File: encoding/multiexp.tcc
#ifdef LOWMEM
window = std::min(14, window);
#endif
return window;
If enabled, the compilation fails. (Literal "14" is type int while "window" is type size_t aka unsigned long int.) However, this low memory guard does nothing anyway. It has no effect on the size of the wNAF table. The original authors must have noticed the wNAF related process aborts but never identified the root cause. The LOWMEM code was added, had no effect, and was abandoned.
major kc_batch_exp() crashes if the vector of scalar fields has a zero element
File: encoding/multiexp.tcc
The function counts non-zero elements of the vector argument and partitions these into chunks for concurrent SMP calculation. If the vector contains a zero element, the process crashes with either a segmentation fault or an abort inside free(). There is a bug in the iterator arithmetic.

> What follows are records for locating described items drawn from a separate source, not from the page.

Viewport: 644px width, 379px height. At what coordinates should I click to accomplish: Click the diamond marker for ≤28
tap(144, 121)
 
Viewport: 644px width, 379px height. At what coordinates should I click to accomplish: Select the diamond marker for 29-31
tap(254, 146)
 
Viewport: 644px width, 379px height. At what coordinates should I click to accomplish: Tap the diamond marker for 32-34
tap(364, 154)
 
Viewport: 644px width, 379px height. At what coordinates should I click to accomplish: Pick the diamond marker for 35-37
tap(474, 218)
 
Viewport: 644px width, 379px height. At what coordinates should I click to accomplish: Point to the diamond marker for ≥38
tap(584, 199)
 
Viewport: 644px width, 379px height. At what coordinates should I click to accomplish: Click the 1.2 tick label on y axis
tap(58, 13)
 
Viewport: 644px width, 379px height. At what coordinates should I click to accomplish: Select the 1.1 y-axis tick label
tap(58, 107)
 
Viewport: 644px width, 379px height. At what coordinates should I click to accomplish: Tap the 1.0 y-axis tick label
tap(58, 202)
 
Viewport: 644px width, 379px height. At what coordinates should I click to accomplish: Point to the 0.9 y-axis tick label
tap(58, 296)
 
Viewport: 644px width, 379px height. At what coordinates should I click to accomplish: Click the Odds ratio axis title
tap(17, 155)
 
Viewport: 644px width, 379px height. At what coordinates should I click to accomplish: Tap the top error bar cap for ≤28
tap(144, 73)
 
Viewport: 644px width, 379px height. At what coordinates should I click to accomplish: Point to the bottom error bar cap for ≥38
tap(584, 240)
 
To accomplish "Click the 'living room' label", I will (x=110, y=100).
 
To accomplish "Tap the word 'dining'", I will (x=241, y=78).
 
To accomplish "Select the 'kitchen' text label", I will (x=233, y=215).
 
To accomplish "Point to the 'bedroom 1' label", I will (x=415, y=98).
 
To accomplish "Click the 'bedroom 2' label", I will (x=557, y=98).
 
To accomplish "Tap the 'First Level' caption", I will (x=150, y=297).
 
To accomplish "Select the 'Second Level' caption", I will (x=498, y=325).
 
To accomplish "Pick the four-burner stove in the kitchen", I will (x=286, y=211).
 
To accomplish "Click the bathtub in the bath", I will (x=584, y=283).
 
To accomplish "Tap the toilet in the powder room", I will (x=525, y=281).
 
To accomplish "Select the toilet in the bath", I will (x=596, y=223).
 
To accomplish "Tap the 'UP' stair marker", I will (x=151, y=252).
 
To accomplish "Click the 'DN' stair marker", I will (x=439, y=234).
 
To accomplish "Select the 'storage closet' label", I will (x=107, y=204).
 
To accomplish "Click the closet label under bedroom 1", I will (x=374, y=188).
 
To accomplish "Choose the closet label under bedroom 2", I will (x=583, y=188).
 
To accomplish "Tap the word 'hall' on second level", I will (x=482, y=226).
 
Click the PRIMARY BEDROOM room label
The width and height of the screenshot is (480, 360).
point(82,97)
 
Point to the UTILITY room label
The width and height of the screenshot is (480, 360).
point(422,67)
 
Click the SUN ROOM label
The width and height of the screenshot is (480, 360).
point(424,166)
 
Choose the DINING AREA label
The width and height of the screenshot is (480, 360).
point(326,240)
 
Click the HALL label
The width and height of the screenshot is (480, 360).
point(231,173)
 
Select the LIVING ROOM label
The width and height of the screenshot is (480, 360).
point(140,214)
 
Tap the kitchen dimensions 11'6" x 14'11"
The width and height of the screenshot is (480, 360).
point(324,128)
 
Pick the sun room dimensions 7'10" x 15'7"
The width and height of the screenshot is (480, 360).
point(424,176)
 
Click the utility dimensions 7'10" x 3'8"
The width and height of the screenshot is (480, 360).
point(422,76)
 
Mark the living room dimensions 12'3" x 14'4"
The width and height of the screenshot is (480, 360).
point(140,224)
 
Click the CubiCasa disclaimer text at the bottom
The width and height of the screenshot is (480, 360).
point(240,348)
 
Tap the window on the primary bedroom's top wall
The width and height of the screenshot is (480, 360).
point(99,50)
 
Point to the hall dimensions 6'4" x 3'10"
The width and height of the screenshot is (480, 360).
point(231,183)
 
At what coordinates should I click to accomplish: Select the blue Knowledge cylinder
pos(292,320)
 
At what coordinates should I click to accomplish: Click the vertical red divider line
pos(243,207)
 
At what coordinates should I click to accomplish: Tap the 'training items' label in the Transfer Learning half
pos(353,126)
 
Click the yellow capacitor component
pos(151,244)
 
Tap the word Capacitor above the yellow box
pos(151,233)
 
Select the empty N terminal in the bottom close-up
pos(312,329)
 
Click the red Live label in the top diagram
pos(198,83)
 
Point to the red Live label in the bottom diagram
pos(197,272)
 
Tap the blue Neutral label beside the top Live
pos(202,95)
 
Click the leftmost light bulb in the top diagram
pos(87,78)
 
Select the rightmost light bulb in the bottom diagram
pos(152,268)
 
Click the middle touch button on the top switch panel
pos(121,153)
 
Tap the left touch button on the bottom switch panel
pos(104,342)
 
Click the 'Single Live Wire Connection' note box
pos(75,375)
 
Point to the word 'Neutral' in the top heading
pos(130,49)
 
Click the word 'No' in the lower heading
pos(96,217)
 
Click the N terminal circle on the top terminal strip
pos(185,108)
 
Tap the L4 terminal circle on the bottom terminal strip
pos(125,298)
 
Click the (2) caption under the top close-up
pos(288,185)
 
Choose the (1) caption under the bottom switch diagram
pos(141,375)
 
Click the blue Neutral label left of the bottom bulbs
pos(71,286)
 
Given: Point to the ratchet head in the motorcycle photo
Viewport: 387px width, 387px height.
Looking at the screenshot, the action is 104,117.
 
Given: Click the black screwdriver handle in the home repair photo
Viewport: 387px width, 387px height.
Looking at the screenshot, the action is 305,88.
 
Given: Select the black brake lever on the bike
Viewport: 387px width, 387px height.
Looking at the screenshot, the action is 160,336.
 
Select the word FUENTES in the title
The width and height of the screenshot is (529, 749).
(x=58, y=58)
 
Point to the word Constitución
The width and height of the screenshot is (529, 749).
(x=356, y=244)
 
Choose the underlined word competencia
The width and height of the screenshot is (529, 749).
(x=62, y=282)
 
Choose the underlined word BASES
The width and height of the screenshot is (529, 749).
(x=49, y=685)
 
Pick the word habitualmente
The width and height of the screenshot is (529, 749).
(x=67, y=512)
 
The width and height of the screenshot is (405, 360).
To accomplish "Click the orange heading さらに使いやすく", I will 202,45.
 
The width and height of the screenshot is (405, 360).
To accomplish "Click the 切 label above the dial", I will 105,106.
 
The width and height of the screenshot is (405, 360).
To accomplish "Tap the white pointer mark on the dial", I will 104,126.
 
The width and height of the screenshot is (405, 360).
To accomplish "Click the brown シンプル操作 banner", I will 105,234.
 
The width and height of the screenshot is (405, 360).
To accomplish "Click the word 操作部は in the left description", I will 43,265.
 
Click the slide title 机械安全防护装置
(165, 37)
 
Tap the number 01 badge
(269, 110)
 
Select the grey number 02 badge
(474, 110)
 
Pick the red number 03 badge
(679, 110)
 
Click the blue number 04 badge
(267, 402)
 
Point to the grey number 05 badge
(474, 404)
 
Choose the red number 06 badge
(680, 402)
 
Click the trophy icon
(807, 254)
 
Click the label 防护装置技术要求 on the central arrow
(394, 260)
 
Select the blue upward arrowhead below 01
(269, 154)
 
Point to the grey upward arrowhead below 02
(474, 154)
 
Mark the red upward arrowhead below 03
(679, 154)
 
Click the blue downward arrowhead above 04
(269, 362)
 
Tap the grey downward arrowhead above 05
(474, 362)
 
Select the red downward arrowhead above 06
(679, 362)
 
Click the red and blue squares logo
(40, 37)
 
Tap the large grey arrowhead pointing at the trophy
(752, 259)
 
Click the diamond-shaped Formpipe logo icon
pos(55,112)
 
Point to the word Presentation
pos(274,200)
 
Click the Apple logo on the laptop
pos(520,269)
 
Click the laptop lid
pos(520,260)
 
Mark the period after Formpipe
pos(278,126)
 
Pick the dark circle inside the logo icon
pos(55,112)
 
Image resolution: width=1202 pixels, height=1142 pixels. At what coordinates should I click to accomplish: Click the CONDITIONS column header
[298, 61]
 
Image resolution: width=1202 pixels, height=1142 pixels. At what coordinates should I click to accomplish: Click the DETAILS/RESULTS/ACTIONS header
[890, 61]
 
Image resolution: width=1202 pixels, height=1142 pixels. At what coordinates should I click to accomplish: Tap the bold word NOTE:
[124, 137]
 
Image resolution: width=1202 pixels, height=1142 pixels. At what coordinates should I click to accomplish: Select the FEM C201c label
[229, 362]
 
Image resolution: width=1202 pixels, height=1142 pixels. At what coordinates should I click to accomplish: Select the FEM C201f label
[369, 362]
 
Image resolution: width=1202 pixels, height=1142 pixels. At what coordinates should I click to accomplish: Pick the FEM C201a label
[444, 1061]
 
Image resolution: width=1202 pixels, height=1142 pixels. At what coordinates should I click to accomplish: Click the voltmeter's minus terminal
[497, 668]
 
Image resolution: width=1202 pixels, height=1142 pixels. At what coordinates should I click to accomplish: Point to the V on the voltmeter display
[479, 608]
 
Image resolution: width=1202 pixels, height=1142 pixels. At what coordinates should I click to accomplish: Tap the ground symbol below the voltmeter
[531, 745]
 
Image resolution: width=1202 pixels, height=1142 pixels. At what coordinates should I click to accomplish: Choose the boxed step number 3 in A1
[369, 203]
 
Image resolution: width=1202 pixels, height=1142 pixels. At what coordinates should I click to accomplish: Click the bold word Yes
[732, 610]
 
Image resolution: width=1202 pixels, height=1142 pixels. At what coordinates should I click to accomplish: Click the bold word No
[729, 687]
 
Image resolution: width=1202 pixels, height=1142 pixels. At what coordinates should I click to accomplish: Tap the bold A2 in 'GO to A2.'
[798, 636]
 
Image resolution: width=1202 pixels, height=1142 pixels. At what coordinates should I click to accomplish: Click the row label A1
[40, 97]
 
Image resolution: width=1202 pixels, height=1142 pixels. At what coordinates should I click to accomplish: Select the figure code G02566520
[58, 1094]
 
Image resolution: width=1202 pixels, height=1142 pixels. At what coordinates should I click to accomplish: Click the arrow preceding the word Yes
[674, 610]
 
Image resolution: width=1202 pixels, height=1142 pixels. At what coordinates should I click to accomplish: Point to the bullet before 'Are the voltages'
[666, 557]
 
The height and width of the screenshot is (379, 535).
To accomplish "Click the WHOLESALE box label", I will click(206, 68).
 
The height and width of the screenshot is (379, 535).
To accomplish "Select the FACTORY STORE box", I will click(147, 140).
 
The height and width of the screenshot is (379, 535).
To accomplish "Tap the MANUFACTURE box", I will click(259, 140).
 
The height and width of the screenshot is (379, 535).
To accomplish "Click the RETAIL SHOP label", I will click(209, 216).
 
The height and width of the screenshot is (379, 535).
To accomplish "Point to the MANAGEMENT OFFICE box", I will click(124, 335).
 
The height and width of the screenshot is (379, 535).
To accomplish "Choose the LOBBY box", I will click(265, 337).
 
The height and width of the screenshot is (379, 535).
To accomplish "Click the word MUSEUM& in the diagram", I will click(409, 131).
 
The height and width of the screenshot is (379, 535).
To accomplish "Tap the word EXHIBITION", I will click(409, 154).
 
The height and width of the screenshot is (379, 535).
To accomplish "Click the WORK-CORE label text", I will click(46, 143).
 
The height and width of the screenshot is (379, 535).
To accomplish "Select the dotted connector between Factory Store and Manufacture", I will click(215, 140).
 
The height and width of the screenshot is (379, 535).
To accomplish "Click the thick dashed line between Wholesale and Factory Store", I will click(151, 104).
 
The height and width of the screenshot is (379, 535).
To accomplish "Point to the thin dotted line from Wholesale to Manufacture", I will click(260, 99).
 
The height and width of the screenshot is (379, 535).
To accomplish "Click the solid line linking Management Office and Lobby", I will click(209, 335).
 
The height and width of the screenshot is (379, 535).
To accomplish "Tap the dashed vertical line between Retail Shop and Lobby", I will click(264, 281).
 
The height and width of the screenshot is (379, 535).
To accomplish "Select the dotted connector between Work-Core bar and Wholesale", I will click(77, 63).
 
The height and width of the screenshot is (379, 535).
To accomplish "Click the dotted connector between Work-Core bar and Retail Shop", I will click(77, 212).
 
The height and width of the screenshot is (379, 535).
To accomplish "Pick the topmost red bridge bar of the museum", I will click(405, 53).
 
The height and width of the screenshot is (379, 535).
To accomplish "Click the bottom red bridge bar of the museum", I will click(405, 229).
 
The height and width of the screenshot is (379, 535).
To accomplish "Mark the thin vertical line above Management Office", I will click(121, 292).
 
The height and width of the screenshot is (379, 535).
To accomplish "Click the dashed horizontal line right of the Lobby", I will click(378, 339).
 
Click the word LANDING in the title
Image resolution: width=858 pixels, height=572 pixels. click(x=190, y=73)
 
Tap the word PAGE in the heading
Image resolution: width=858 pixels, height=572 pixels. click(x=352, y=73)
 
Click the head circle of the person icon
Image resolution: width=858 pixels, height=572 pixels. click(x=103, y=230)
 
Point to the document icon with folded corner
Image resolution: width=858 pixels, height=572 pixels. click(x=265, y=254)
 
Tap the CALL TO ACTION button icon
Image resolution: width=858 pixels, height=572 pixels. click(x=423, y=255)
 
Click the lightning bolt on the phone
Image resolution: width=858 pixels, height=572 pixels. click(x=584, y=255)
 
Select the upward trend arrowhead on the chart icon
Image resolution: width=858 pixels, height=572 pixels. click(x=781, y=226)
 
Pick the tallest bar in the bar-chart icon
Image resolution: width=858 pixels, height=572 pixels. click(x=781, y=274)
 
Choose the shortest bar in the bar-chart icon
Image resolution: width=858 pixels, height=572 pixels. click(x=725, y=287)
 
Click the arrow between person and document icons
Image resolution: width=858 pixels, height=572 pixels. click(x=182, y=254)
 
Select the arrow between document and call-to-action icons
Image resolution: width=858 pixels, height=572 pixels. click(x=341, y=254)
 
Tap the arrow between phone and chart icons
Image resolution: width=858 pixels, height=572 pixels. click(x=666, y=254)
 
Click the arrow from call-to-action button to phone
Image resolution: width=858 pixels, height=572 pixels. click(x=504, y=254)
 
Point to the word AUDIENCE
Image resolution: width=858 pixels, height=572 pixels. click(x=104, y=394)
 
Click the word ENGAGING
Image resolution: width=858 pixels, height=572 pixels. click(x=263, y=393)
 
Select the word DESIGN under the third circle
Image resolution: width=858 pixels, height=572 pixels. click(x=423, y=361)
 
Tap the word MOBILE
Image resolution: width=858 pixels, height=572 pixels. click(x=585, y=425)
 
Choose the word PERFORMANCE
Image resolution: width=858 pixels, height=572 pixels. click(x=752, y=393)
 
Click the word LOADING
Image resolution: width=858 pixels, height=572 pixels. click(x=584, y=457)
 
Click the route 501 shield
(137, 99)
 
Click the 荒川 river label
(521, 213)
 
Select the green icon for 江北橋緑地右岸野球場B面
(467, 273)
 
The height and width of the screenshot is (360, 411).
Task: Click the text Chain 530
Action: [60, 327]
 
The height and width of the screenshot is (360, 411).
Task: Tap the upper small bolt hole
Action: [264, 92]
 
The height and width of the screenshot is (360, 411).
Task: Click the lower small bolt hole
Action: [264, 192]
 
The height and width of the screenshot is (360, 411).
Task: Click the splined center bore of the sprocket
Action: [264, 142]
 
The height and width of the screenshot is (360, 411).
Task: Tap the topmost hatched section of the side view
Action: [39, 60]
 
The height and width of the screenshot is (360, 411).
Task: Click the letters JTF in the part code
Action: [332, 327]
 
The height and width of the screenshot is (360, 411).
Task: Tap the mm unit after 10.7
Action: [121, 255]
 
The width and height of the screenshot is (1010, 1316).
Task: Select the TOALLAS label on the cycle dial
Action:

minor Prime field constructor for bigint aliases the GMP array
The bigint argument is passed by const value instead of const reference. The Fp_model constructor creates a temporary bigint made with the generated default copy constructor. This would be ok if bigint had value semantics. It does not. The GMP array is a C-style array. When this data member is copied, an array aliasing bug is exposed. A deep copy is required.
File: algebra/fields/bigint.hpp
mp_limb_t data[n] = {0};
File: algebra/fields/fp.hpp
Fp_model(const bigint<n> b);
File: algebra/fields/fp.tcc
template<mp_size_t n, const bigint<n>& modulus>
Fp_model<n,modulus>::Fp_model(const bigint<n> b)
{
mpn_copyi(this->mont_repr.data, Rsquared.data, n);
mul_reduce(b);
}
So there are really two defects. First is the Fp_model constructor which accepts a const value bigint argument which should be a const reference. Second is the bigint copy constructor which should be defined to deep copy the C-style GMP array data.
minor Fp6_2over3_model is missing stream insertion and extraction operators
File: algebra/fields/fp6_2over3.hpp
File: algebra/fields/fp6_2over3.tcc
All other fields have operator<< and operator>> functions. Fp6_2over3_model is used by the Edwards elliptic curve pairing. The libsnark design uses stream insertion and extraction for marshalling. Missing operators preclude the Edwards elliptic curve from normal use cases.
not-bug Edwards elliptic curve neutral element check interchanges X and Y ordinates
File: algebra/curves/edwards/edwards_G1.cpp
bool edwards_G1::is_zero() const
{
return (this->Y.is_zero() && this->Z.is_zero());
}
File: algebra/curves/edwards/edwards_G2.cpp
bool edwards_G2::is_zero() const
{
return (this->Y.is_zero() && this->Z.is_zero());
}
The neutral element (i.e. zero) is (0, 1, 0) so the check should be that X and Z are zero. However, the Edwards curve uses affine coordinate representation which interchanges X and Y. That makes the neutral element (1, 0, 0). So the libsnark code is correct.